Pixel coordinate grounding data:
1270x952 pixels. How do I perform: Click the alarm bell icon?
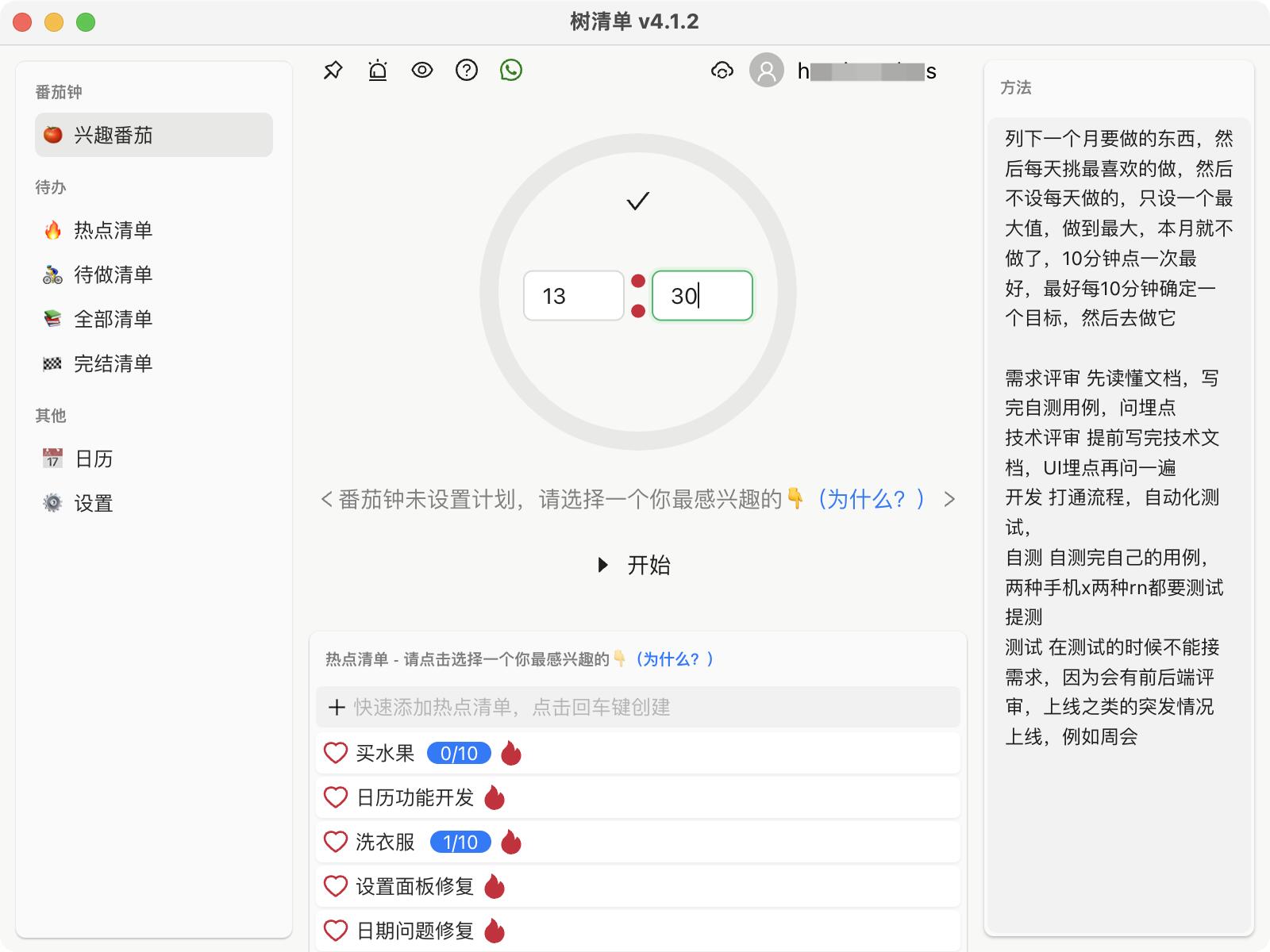(378, 71)
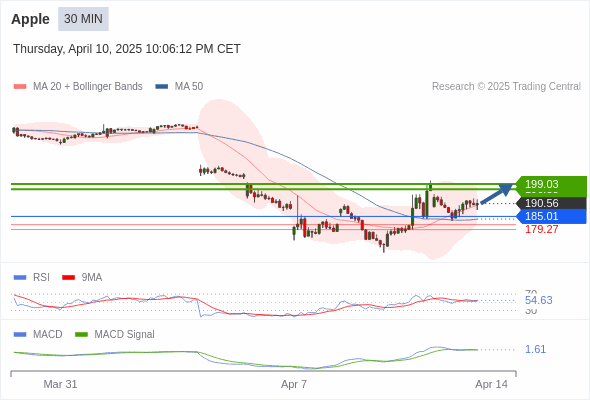590x400 pixels.
Task: Click the 30 MIN timeframe badge
Action: 83,19
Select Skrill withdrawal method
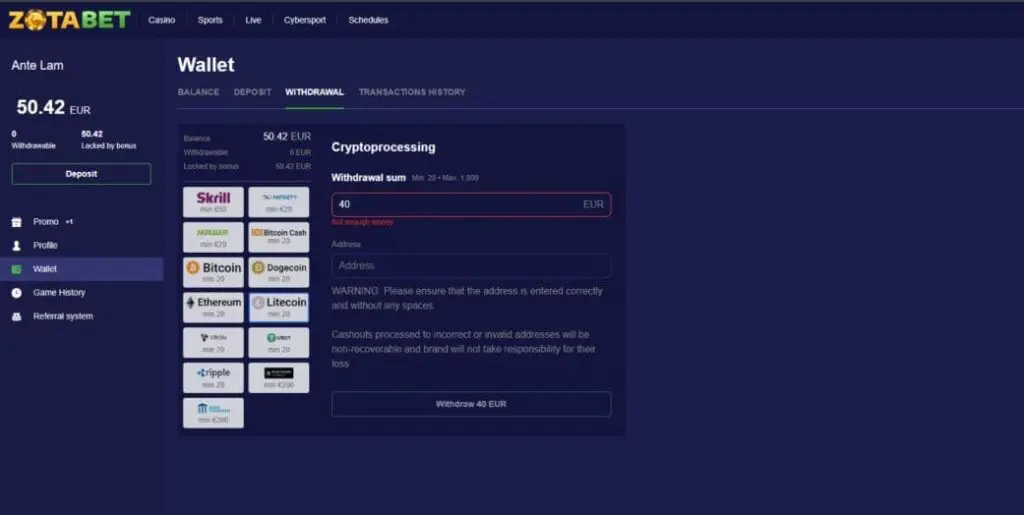This screenshot has width=1024, height=515. tap(213, 202)
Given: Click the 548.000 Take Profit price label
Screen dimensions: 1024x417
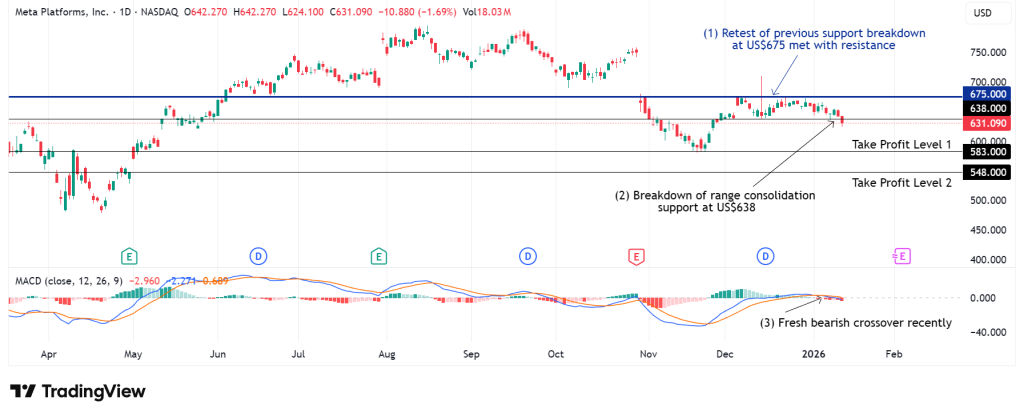Looking at the screenshot, I should tap(986, 173).
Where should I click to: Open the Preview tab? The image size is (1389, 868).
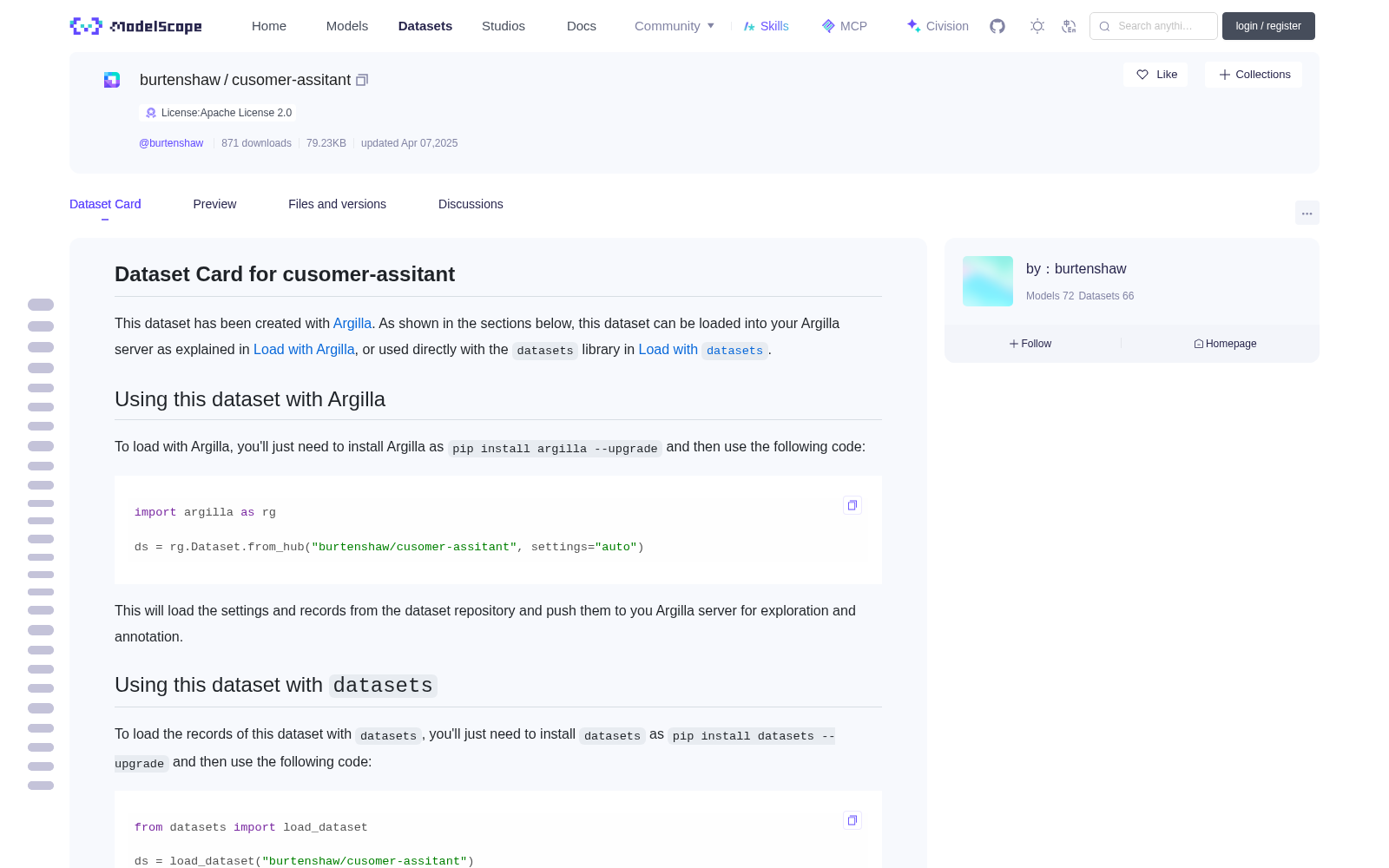coord(214,204)
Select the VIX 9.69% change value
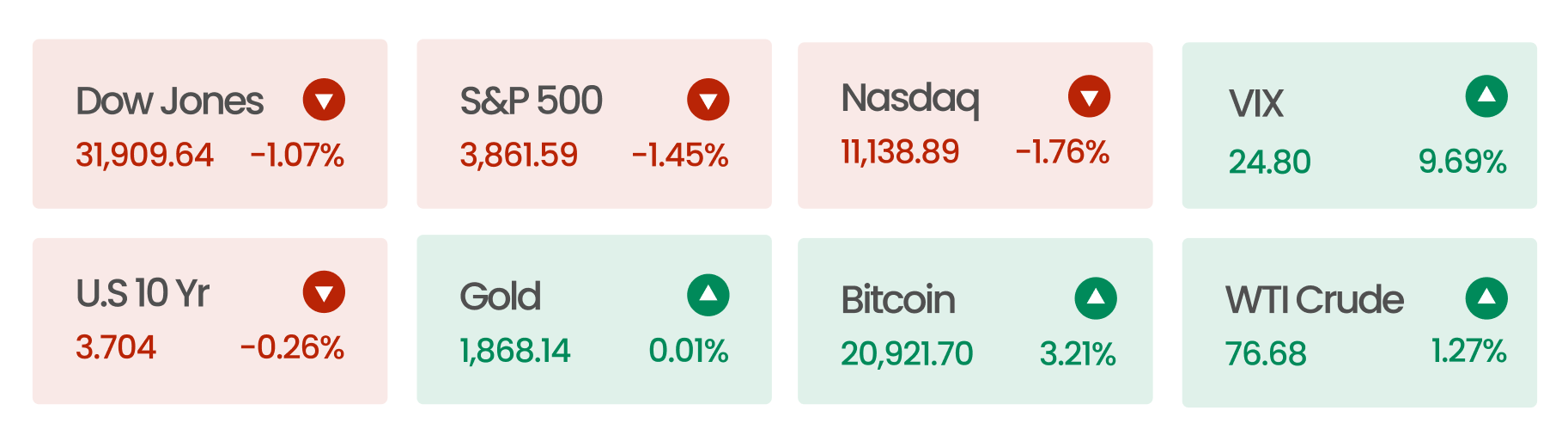1568x441 pixels. 1462,162
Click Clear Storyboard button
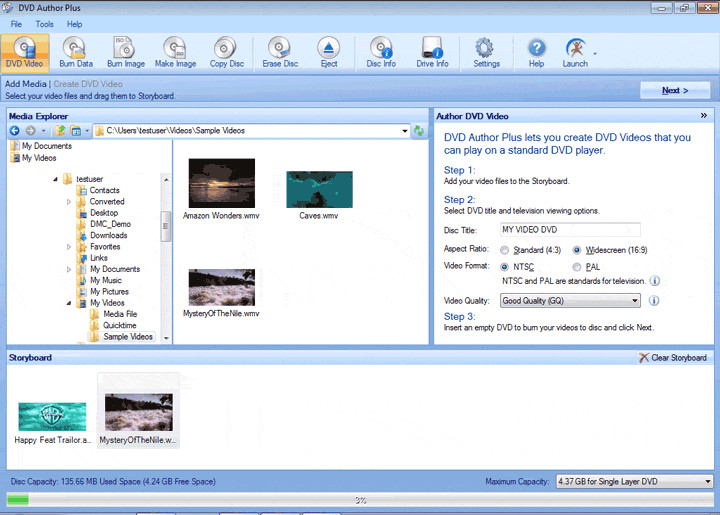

What is needed:
Without any pictures, retype the records above exactly.

Answer space:
1270x952 pixels. How do I perform: Click the alarm bell icon?
(378, 71)
590x400 pixels.
Task: Click the 30 MIN timeframe badge
Action: 83,19
Select Skrill withdrawal method
This screenshot has width=1024, height=515. tap(213, 202)
Given: Click the 548.000 Take Profit price label
Screen dimensions: 1024x417
Looking at the screenshot, I should tap(986, 173).
Where should I click to: Open the Preview tab? The image size is (1389, 868).
coord(214,204)
Select the VIX 9.69% change value
1568x441 pixels. 1462,162
Click Clear Storyboard button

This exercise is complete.